*WHAT YOU ARE ASKED TO DO*
What lines in the entries hold the string "toolbar"? List them.

Stored items:
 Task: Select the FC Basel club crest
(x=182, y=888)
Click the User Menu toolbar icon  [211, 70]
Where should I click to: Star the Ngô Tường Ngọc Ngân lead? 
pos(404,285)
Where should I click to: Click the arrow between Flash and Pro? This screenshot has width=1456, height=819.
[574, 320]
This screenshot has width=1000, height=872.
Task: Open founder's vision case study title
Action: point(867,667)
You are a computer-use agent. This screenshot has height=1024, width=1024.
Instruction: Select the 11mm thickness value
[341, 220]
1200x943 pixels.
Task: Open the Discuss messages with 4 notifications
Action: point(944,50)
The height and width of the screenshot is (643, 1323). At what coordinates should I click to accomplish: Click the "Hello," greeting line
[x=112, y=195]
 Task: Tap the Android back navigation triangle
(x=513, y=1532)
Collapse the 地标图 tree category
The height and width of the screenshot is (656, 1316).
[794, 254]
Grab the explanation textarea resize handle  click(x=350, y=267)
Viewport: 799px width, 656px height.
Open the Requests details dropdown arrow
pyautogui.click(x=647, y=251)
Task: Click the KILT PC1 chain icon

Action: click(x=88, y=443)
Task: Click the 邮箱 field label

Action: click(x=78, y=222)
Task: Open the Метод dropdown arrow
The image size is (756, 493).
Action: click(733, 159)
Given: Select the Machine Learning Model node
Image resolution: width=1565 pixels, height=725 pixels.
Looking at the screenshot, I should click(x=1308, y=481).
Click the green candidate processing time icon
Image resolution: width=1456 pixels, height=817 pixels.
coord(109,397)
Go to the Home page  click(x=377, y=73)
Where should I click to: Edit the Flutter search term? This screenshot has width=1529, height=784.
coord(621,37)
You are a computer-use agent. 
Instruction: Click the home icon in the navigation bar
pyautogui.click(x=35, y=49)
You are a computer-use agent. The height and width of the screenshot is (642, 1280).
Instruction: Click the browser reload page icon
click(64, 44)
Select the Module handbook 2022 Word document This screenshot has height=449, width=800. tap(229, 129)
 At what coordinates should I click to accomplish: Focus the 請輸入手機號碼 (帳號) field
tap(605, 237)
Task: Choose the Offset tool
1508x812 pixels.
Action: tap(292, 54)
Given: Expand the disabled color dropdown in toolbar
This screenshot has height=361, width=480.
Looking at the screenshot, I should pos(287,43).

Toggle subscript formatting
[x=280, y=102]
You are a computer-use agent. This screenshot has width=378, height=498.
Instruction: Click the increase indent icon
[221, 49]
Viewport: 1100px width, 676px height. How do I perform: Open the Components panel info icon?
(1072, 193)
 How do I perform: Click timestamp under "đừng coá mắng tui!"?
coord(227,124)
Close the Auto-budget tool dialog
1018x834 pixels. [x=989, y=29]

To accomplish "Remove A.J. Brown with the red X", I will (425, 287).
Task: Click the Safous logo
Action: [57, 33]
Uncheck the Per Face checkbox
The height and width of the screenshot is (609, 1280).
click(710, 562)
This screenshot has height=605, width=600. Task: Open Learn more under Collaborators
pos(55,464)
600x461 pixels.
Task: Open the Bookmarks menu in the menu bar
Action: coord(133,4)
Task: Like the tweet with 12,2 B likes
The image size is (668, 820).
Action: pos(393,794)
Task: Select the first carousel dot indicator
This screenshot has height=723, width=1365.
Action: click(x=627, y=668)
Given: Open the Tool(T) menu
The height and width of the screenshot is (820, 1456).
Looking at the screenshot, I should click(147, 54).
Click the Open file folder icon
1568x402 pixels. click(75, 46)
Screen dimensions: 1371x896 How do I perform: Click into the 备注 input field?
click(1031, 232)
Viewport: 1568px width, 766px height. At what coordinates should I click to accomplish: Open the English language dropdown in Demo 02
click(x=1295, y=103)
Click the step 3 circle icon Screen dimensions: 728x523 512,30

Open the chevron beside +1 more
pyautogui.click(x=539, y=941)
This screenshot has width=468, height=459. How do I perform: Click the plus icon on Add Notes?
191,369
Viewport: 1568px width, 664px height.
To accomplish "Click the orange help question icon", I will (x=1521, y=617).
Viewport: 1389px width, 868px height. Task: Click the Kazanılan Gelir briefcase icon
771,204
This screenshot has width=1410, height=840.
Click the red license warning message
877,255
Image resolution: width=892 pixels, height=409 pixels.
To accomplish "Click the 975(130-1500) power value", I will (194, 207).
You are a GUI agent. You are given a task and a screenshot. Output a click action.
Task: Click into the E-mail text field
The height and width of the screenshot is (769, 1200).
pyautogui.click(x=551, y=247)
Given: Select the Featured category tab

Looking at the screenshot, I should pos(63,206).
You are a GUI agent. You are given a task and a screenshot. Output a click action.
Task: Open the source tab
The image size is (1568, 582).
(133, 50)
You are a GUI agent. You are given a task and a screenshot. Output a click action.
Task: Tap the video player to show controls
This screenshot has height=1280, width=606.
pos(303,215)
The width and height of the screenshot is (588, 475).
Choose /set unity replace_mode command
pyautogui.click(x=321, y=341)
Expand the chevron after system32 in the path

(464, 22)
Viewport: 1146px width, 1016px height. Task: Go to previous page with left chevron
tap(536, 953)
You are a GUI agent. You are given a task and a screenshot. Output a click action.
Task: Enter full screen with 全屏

*YOUR RESPONSE*
Click the User Menu toolbar icon  [211, 70]
Given: Expand the disabled color dropdown in toolbar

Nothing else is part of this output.